It is possible for dilapidations claims costs to be recoverable on an indemnity basis?

Tenants’ covenant “to pay to the Lessor all costs and expenses (including legal costs and fees payable to a surveyor) which may be incurred by the Lessor […]” entitled the Landlord in a dilapidations claim to have his costs assessed on an indemnity basis.


The recent Court of Appeal decision of Littlestone & Others v Macleish [2016] EWCA Civ 127 related to costs issues stemming from a main action.  The main action concerned a dilapidations claim by Macleish, as Landlord, against the tenants in relation to a lease of office premises in Snaresbrook, London.  At the 5-day trial, the Tenants were ordered to pay the Landlord’s costs of the proceedings, to be assessed on a standard basis, i.e. costs have to be proportionate.

The decision was appealed.  The Landlord appealed on the basis that costs should have been awarded on an indemnity basis due to a contractual entitlement (costs recovery clause) under the lease.  If costs are awarded on an indemnity basis, it is not a prerequisite for costs to be proportionately incurred or proportionate in amount and the paying party has the burden to demonstrate that the costs claimed are unreasonable.

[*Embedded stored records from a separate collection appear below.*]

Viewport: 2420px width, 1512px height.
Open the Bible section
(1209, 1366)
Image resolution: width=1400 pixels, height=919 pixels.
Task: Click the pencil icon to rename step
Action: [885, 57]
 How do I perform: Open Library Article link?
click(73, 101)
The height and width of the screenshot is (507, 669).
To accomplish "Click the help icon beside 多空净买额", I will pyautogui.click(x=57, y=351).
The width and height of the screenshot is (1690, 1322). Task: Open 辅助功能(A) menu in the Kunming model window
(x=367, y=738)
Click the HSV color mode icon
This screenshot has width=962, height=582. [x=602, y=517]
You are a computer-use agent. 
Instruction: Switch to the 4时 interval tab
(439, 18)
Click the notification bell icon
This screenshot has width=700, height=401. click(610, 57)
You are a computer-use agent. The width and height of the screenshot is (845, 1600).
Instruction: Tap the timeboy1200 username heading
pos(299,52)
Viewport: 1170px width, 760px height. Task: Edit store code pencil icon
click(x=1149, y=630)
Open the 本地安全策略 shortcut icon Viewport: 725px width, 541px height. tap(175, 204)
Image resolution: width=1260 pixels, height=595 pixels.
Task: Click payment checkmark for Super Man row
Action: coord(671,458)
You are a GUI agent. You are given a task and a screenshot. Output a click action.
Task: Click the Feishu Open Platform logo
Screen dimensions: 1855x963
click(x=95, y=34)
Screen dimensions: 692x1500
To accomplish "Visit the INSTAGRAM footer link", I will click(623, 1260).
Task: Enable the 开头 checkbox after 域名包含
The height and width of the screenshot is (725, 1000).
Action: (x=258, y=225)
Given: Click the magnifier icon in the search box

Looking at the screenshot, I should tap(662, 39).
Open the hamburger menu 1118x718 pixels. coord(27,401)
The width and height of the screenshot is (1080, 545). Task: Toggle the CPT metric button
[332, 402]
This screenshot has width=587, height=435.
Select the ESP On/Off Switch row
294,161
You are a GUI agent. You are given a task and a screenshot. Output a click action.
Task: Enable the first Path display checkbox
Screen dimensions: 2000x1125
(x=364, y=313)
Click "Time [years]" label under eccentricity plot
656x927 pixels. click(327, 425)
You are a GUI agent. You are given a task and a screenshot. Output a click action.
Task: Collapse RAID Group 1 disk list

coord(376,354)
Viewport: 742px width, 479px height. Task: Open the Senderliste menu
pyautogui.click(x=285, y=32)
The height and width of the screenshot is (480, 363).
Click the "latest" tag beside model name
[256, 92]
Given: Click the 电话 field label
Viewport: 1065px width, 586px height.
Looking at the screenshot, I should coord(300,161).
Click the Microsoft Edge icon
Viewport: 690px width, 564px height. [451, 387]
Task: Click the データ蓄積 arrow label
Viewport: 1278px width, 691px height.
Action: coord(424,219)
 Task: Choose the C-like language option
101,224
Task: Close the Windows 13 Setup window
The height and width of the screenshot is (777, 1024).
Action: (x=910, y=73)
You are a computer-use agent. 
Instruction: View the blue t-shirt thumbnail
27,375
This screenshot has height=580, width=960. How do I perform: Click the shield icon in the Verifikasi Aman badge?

The Court decided in favour of the landlord.  Although the costs recovery clause did not expressly refer to an indemnity, the Court held that it corresponded more closely with assessment on an indemnity basis rather than on a standard basis.  As noted, the Tenants covenanted to pay “all” costs and expenses which may be incurred by them.


Key aspects:

  • Compared to indemnity basis costs, standard basis costs need to be proportionate
  • Tenants of commercial properties should seek advice on their leases and interpretation as to  the cost liability for pursuing breaches of covenant
  • Costs recovery clauses should be drafted and considered carefully:  if they are drafted imprecisely, courts may take a view and may determine that costs should be recoverable on an indemnity basis rather than on a standard basis
  • Here the Lease was silent as to reasonableness. Note that no assistance was to be found for the Tenants under CPR 44.3(1) (where costs will not be allowed by the Court if unreasonably incurred or unreasonable in amount), as the Court looks at the underlying contract and if it concludes (as here) that the costs were recoverable under the Lease, they are presumed to have been reasonably incurred.